Training in areas of management, leadership and communication have the greatest potential impact on business. Yet, they are the least applied training skills. Fortunately, a positive return on investment can often be achieved with as little as the 15% who typically apply the training.
The research of Advantage Performance Group & BTS, Inc. revealed 70% of participants tried new methods after training and went back to old methods; 15% used it and achieved valuable results; 15% did not try it. Return on investment depends on the on the 15% who use the newly trained skill.
Failure to apply training is an organizational problem. According to internationally recognized expert in evaluation and training effectiveness Robert Brinkerhoff, lack of preparation prior to training accounts for 40% of the reason for failure to apply the training. These variables include lack of alignment to business needs, participant selection and lack of focus.
The environment after training is responsible for another 40% of the reason training is not applied. These reasons include having no opportunity to try the new skills, little or no peer or management support and lack of feedback and/or coaching.
This leaves only 20% of the failure to the training event; including poor training design, instructor’s failure or the trainees’ inability to learn material.
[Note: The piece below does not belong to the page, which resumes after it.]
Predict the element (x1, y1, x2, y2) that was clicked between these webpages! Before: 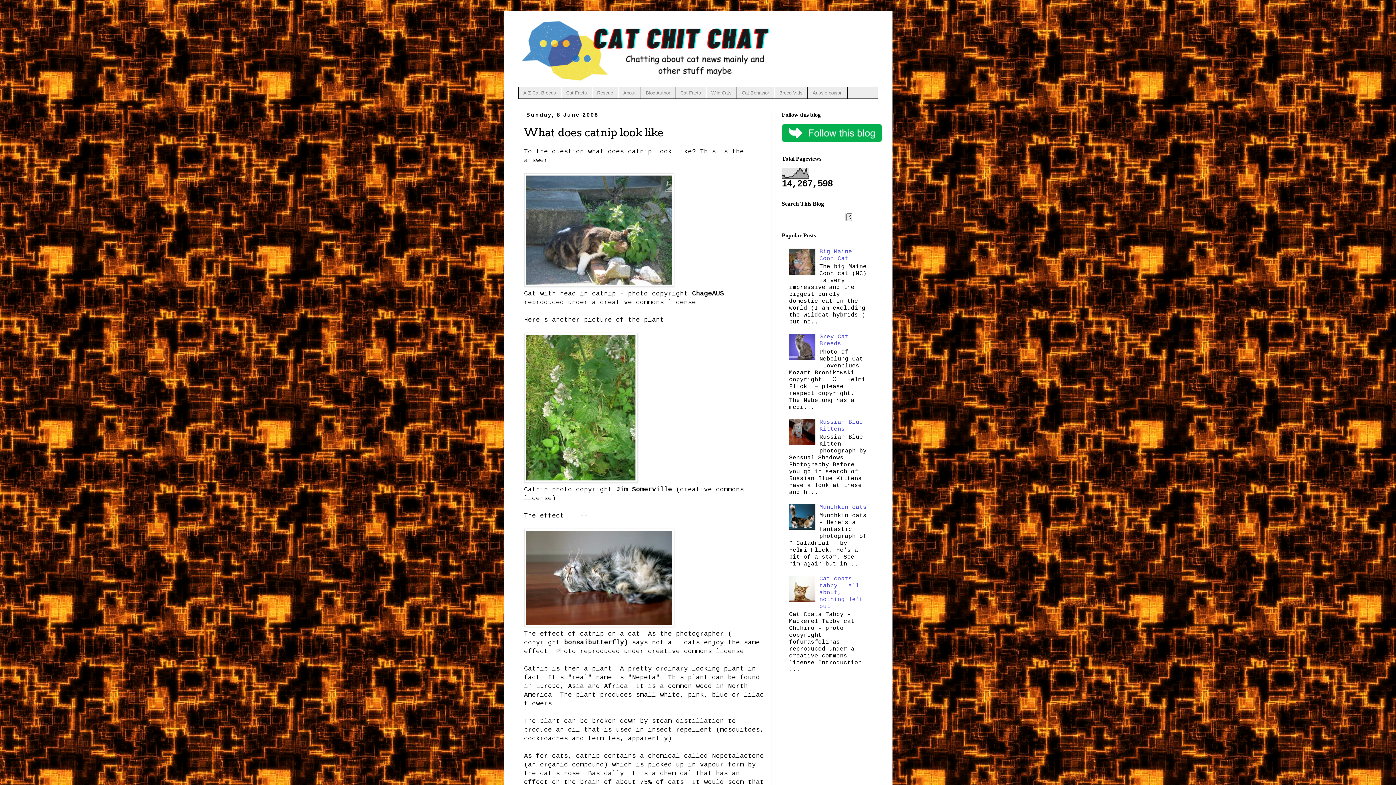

Apprenticeships work. A specific outcome is created that is aligned to a specific business need. Quality learning interventions are administered and ongoing support, feedback and performance improvement provide desired results. This process holds the entire organization accountable.
Creating a culture that will incorporate new skills and behaviors cannot rest on the shoulders of the trainer or the Human Resource department. Overall business goals need to be clarified.
Managers of the trainees need to be educated about how the training connects to the business goal. The manager then must communicate that information to the trainee. This dialogue is designed to focus the trainee on the potential impact the new skills will have on the clarified business outcome.
The trainer’s role will engage the trainee, identify on-the-job obstacles and prepare an action plan to implement the skill. The trainer communicates the identified obstacles to the manager. The manager and trainee refine the action plan. The manager provides ongoing coaching and support.
Managers may be reluctant to help trainees incorporate their newly acquired skills. The paradigm shift is the training is a single intervention to assist the manager to improve the trainee’s performance level, positively impact job results and ultimately the organization’s goal. This shift in perception requires support from the top.